• _ACTIVITY_: Only one stretch of the data below is needed. Output the lines from the one with "1092x592 pixels." up to and including the one with "Open 高级 advanced settings button", exactly as they stand.

[[ DATA FOR THIS EXERCISE, beginning ]]

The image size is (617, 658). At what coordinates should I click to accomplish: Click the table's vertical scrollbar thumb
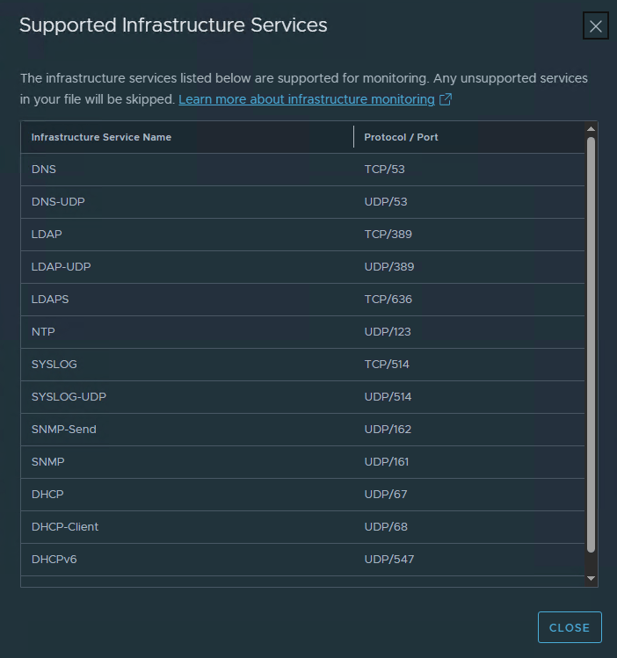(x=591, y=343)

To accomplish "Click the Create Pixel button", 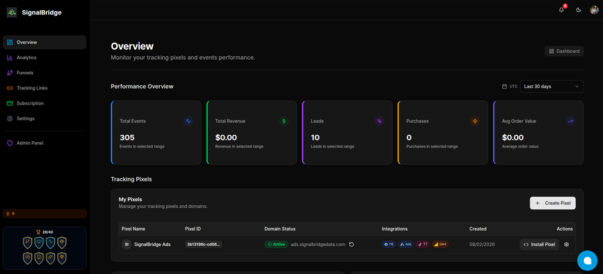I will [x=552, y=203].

[[ DATA FOR THIS EXERCISE, end ]]
[[ DATA FOR THIS EXERCISE, beginning ]]

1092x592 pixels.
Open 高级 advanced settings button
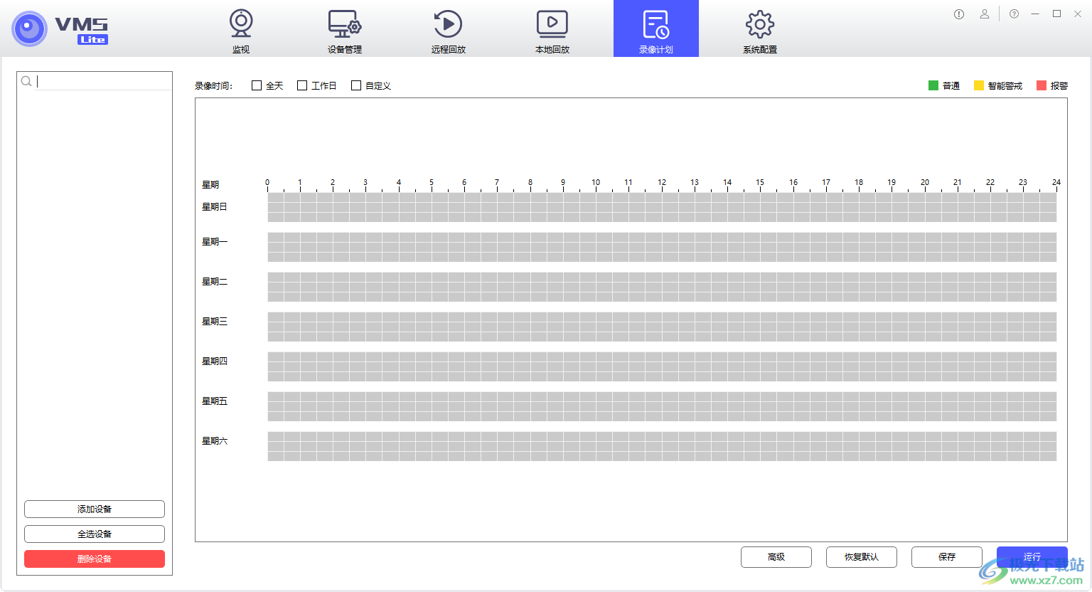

[[ DATA FOR THIS EXERCISE, end ]]
[[ DATA FOR THIS EXERCISE, beginning ]]

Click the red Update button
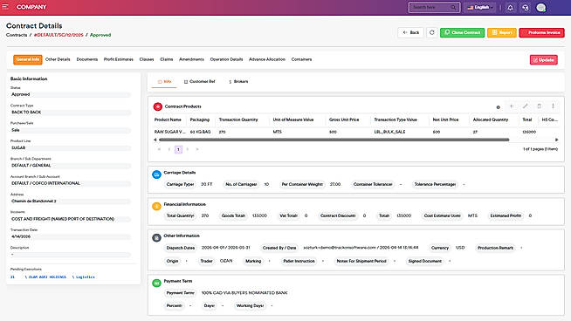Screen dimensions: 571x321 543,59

[[ DATA FOR THIS EXERCISE, end ]]

• _RESPONSE AREA_:
1092x592 pixels.
Open 高级 advanced settings button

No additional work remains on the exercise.